Nine-hour X-ray quasi-periodic eruptions from a low-mass black hole galactic nucleus

Miniutti, G., Saxton, R. D., Giustini, M., Alexander, K. D., Fender, R. P., Heywood, I., Monageng, I., Coriat, M., Tzioumis, A. K., Read, A. M., Agis González, B. 2019. Nine-hour X-ray quasi-periodic eruptions from a low-mass black hole galactic nucleus. Nature 573, 7774 DOI: 10.1038/s41586-019-1556-x

In the past two decades, high-amplitude electromagnetic outbursts have been detected from dormant galaxies and often attributed to the tidal disruption of a star by the central black hole(1,2). X-ray emission from the Seyfert 2 galaxy GSN 069 (2MASX J01190869-3411305) at a redshift of z = 0.018 was first detected in July 2010 and implies an X-ray brightening by a factor of more than 240 over ROSAT observations performed 16 years earlier(3,4). The emission has smoothly decayed over time since 2010, possibly indicating a long-lived tidal disruption event(5). The X-ray spectrum is ultra-soft and can be described by accretion disk emission with luminosity proportional to the fourth power of the disk temperature during long-term evolution. Here we report observations of quasi-periodic X-ray eruptions from the nucleus of GSN 069 over the course of 54 days, from December 2018 onwards. During these eruptions, the X-ray count rate increases by up to two orders of magnitude with an event duration of just over an hour and a recurrence time of about nine hours. These eruptions are associated with fast spectral transitions between a cold and a warm phase in the accretion flow around a low-mass black hole (of approximately 4 x 10(5) solar masses) with peak X-ray luminosity of about 5 x 10(42) erg per second.
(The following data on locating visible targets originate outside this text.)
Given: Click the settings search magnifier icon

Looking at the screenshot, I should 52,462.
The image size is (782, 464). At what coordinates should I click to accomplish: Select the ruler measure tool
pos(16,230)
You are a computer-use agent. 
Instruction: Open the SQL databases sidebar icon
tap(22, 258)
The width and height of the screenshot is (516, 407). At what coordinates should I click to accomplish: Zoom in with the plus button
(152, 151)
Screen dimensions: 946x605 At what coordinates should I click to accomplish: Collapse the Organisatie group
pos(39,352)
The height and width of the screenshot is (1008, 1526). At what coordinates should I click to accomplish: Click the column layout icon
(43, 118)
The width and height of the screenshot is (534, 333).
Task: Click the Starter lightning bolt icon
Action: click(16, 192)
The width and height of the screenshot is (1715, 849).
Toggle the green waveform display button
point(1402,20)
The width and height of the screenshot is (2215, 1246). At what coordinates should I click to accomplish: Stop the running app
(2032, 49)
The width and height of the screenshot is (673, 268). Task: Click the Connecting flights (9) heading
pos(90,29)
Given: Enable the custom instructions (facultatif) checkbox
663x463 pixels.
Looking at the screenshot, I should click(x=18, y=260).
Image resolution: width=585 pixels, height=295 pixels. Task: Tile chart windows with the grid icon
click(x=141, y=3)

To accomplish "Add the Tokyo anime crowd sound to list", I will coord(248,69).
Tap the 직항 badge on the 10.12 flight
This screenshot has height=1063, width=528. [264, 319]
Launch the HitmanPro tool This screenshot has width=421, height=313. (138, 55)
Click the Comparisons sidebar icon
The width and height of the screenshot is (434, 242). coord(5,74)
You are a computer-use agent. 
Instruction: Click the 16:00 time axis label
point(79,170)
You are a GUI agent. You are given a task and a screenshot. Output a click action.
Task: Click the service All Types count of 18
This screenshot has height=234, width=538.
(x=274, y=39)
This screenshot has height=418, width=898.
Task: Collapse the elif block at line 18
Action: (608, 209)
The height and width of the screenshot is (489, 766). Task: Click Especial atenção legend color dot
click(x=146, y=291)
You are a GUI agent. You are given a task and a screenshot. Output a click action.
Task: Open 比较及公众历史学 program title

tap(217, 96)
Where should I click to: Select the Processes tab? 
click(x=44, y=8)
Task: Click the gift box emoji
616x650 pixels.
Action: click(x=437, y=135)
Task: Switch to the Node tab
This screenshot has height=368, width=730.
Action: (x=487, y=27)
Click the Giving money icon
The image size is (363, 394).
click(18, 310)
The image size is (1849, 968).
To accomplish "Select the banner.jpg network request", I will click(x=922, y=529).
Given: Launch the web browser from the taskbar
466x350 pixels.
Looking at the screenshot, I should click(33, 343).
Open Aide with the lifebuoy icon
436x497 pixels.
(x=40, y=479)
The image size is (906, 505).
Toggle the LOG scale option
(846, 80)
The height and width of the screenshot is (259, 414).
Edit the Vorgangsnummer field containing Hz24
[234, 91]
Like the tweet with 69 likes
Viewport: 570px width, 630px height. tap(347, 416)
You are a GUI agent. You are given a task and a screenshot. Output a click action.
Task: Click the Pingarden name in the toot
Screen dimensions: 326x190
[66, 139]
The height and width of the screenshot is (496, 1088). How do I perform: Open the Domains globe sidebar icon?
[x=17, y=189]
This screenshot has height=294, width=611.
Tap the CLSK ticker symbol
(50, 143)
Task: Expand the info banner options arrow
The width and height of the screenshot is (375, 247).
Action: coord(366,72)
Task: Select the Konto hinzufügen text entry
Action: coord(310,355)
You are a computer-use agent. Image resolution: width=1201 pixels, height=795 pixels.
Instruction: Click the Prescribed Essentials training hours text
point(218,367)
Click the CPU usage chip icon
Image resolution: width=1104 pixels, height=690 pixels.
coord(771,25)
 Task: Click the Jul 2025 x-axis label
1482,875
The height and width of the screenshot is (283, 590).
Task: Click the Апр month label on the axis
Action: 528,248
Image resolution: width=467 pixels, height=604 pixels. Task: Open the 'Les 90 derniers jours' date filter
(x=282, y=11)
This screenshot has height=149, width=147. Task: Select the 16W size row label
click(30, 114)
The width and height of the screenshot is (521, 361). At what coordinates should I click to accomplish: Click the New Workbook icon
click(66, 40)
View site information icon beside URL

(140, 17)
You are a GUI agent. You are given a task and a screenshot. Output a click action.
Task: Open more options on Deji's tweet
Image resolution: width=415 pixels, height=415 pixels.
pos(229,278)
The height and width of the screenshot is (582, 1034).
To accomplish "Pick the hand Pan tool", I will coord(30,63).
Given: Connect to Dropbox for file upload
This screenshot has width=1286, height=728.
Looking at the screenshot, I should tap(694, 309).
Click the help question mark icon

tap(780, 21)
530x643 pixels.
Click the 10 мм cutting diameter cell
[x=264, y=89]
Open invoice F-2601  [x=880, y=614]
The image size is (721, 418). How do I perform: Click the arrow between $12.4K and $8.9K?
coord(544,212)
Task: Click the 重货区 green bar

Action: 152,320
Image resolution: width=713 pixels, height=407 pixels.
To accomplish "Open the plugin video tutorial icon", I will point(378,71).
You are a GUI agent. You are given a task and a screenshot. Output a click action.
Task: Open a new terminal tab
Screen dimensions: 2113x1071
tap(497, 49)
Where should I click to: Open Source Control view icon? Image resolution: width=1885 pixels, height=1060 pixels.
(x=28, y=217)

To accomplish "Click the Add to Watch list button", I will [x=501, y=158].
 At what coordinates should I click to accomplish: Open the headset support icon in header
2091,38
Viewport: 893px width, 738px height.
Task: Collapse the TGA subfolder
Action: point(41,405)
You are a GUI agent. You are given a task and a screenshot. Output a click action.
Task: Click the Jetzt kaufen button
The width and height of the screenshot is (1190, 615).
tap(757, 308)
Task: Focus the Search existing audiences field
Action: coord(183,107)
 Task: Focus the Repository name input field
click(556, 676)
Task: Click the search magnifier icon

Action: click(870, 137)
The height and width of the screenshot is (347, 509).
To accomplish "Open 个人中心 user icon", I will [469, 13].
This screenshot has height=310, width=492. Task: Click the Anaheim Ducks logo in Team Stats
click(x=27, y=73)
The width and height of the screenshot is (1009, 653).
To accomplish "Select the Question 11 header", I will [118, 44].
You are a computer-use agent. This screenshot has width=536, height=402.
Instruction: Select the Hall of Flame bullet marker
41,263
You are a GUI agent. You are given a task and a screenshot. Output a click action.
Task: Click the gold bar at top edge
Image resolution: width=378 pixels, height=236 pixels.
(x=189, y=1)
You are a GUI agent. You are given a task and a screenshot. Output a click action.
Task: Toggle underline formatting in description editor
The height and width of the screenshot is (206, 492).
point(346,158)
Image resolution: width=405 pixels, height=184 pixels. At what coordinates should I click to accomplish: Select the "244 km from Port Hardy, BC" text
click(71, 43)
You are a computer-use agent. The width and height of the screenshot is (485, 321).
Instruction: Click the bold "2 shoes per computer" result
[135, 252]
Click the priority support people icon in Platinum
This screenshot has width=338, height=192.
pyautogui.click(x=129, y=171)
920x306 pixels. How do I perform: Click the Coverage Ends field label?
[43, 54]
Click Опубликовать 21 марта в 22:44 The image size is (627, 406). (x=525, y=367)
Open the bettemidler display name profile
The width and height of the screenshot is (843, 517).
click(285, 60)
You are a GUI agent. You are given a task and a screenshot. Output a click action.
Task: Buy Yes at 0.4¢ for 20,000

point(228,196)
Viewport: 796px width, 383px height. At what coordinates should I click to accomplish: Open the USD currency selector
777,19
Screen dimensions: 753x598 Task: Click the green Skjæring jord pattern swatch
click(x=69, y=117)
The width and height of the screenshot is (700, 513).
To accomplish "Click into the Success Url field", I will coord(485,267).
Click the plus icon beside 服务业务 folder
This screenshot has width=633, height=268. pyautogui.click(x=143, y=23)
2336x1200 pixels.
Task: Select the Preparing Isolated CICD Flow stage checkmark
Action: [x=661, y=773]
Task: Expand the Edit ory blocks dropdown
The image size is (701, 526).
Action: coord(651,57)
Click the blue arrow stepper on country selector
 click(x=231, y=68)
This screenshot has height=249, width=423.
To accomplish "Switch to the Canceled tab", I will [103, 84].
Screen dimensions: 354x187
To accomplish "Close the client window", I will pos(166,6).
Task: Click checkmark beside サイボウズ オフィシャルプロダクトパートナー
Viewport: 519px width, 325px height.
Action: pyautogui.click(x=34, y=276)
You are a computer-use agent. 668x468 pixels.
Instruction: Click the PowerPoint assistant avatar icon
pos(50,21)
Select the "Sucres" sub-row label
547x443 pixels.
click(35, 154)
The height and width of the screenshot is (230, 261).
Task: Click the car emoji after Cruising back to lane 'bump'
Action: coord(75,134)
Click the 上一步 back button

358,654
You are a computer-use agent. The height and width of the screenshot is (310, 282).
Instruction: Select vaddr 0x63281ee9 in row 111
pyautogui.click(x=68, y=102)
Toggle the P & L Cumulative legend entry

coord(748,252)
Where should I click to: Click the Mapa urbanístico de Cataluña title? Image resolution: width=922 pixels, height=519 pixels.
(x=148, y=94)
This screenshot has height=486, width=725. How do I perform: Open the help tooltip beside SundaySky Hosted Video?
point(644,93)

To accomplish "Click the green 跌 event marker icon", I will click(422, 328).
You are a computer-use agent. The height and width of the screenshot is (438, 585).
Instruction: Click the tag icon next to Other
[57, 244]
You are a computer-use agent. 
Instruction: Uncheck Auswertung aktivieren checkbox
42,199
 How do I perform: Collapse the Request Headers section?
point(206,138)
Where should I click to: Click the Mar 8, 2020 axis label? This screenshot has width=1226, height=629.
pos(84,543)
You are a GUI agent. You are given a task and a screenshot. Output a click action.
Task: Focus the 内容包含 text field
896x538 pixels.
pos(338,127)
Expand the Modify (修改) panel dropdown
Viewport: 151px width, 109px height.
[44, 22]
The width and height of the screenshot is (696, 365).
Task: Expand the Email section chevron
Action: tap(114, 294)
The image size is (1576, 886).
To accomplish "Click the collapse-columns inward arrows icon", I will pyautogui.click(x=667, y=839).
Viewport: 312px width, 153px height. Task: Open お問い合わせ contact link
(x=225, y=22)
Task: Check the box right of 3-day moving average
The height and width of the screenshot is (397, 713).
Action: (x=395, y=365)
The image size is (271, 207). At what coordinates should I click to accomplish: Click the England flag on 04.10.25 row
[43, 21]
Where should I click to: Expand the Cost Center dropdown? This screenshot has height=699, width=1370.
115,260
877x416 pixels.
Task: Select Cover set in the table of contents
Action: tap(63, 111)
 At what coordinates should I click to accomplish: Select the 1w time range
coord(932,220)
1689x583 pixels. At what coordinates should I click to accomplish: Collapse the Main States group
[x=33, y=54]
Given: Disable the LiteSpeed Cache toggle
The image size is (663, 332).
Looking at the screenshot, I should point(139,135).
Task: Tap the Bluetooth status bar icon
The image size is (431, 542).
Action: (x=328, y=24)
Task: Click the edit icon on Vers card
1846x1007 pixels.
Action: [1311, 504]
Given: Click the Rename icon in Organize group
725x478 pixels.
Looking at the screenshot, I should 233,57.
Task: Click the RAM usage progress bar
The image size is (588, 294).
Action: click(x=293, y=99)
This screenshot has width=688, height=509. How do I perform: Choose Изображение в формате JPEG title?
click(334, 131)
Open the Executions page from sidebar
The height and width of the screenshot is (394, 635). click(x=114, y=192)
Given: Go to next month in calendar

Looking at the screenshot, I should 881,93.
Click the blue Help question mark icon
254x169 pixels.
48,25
The warm phase has kT (where T is the temperature and k is the Boltzmann constant) of about 120 electronvolts, reminiscent of the typical soft-X-ray excess, an almost universal thermal-like feature in the X-ray spectra of luminous active nuclei(6-8). If the observed properties are not unique to GSN 069, and assuming standard scaling of timescales with black hole mass and accretion properties, typical active galactic nuclei with higher-mass black holes can be expected to exhibit high-amplitude optical to X-ray variability on timescales as short as months or years(9).